What the task requires
Pull out each line of the material below that contains the string "marker", and copy those lines unchanged.

'''

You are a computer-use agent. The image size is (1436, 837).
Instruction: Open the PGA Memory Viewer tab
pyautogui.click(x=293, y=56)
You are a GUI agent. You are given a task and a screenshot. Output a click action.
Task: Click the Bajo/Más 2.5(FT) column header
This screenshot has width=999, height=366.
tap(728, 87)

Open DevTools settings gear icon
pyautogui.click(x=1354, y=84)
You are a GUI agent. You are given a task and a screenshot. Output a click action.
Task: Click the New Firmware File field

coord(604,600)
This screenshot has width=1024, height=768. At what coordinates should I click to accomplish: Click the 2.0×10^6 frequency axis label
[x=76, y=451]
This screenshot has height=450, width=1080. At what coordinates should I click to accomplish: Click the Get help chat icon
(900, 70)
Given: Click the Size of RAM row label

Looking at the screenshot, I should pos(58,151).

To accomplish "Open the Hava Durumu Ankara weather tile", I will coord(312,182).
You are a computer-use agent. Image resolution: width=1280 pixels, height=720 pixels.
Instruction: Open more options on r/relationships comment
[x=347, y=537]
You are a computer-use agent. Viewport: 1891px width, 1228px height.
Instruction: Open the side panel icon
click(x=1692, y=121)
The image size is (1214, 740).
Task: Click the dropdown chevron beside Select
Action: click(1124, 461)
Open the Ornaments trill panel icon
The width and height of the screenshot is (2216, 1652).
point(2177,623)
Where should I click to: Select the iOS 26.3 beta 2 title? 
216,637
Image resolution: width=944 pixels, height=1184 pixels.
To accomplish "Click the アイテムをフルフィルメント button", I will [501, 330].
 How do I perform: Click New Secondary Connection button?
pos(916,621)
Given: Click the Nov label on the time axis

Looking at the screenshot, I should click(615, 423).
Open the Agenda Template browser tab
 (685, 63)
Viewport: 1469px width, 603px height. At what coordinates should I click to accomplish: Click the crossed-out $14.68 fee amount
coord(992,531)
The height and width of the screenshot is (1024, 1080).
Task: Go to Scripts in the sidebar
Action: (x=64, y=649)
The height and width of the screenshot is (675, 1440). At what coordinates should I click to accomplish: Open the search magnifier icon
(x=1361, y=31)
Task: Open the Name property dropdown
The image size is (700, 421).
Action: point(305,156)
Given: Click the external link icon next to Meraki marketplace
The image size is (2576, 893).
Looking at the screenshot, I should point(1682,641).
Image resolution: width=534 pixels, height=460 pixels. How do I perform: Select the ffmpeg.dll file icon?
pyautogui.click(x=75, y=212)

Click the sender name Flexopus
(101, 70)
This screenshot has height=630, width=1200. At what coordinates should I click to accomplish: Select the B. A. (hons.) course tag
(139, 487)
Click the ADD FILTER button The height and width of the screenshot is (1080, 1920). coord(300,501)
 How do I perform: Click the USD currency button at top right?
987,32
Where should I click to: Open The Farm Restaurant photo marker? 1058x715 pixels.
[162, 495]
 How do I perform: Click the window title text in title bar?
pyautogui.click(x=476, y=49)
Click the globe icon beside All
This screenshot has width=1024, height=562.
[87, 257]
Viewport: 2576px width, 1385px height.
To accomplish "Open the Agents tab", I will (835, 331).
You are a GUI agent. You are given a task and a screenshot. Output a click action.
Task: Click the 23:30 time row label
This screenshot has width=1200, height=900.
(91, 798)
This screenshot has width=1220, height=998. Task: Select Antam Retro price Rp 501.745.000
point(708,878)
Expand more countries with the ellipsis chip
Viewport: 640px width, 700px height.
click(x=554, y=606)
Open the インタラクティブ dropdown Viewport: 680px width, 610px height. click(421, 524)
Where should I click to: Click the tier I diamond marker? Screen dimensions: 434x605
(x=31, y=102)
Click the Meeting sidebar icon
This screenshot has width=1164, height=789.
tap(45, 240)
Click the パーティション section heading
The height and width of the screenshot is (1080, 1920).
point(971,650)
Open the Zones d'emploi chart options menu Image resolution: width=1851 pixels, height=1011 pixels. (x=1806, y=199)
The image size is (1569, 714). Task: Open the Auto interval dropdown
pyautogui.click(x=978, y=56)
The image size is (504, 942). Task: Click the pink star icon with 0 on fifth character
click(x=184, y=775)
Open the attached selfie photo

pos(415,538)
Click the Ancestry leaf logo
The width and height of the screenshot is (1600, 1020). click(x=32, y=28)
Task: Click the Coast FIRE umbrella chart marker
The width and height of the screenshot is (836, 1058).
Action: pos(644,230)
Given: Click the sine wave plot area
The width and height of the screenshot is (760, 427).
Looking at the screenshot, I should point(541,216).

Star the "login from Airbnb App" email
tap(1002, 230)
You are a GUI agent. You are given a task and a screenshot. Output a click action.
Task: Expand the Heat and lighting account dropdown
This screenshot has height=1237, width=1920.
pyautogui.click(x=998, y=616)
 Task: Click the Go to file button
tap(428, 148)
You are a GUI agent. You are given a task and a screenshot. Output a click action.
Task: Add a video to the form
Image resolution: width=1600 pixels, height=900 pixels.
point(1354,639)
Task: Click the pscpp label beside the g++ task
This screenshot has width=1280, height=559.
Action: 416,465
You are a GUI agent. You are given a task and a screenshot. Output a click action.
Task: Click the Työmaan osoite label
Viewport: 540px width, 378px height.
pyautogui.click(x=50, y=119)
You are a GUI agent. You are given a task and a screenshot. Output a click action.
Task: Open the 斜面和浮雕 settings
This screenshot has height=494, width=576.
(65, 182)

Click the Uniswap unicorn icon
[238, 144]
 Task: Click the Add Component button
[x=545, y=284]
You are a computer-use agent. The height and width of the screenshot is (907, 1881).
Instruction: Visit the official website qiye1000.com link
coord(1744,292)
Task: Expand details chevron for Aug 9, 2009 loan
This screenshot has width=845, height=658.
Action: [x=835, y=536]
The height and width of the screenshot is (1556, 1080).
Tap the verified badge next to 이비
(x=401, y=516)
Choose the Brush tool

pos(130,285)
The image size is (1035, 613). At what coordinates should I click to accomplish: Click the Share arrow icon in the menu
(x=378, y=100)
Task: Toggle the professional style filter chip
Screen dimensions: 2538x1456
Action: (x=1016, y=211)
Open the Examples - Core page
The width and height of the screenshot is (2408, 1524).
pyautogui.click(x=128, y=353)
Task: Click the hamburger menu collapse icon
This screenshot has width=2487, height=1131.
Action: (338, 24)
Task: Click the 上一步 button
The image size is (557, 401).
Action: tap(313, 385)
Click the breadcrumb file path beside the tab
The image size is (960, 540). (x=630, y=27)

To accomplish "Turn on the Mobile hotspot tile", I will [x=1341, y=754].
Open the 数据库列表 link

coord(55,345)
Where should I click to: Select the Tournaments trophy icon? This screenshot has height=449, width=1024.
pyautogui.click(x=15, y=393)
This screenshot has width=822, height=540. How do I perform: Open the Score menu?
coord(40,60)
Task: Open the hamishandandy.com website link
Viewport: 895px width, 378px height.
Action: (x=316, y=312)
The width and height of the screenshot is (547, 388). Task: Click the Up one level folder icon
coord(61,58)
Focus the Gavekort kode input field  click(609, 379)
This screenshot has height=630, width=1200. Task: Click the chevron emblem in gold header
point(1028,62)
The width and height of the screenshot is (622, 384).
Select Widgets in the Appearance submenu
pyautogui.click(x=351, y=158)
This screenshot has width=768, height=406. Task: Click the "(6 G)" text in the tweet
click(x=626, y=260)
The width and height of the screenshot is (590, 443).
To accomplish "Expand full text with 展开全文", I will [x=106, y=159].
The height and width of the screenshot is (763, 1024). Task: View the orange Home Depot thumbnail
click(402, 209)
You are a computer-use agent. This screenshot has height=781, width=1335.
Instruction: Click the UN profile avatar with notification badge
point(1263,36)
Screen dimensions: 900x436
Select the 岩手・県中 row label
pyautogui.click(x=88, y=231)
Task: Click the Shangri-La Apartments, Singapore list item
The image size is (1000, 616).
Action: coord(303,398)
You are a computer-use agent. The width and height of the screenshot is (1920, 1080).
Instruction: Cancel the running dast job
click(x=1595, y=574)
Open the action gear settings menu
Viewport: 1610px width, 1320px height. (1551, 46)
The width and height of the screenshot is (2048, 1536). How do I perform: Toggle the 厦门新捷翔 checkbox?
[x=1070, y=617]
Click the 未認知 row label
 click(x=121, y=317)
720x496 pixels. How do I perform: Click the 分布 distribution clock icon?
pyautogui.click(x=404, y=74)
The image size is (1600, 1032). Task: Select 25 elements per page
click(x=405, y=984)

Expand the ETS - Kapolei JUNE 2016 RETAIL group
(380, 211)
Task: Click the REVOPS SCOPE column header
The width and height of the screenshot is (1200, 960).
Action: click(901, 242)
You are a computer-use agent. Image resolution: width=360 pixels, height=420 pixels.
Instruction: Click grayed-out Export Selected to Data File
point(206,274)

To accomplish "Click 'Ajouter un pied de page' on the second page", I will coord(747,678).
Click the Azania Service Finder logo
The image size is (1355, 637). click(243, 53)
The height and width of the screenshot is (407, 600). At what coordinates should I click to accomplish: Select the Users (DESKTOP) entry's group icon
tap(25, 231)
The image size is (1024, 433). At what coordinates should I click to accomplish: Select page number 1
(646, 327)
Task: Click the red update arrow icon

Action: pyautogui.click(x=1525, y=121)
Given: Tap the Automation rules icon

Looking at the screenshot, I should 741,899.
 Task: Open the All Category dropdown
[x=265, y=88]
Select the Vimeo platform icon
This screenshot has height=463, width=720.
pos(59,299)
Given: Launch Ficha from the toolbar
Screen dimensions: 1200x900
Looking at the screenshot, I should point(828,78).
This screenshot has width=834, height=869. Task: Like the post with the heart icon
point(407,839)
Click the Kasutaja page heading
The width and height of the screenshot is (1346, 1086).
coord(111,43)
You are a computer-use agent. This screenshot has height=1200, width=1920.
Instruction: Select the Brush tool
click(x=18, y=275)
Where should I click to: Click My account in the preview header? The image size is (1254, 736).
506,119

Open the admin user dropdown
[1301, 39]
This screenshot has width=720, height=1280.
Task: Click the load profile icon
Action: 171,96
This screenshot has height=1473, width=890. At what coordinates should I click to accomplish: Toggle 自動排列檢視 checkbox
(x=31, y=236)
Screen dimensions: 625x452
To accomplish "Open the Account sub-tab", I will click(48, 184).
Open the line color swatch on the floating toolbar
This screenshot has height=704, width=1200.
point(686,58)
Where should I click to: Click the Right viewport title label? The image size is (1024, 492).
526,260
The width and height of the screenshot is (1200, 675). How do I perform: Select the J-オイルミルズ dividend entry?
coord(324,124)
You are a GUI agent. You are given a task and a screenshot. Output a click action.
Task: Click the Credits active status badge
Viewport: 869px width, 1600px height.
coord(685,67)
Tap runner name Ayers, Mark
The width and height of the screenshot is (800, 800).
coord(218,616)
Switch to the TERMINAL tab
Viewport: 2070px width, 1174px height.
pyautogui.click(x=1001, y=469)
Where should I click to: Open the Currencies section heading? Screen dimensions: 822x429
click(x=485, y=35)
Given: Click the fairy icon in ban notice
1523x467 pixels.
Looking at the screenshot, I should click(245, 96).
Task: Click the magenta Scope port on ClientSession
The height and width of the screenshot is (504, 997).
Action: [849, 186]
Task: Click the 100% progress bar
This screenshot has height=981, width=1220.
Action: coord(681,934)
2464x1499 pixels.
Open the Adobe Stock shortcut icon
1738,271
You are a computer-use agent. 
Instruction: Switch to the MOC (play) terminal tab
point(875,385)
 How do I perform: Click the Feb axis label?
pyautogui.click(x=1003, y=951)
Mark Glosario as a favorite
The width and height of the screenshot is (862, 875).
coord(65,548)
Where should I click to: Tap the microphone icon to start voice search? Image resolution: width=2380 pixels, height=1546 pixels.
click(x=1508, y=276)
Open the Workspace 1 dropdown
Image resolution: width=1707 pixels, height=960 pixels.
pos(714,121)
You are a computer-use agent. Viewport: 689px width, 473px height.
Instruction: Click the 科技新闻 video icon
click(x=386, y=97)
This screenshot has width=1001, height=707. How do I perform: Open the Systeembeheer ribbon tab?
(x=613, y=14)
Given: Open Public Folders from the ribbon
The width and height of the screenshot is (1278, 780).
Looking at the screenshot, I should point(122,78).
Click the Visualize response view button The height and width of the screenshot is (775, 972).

'''

Solved exercise
Where should I click to: Open The Farm Restaurant photo marker? 1058x715 pixels.
Where should I click to: Click the tier I diamond marker? Screen dimensions: 434x605
Task: Click the Coast FIRE umbrella chart marker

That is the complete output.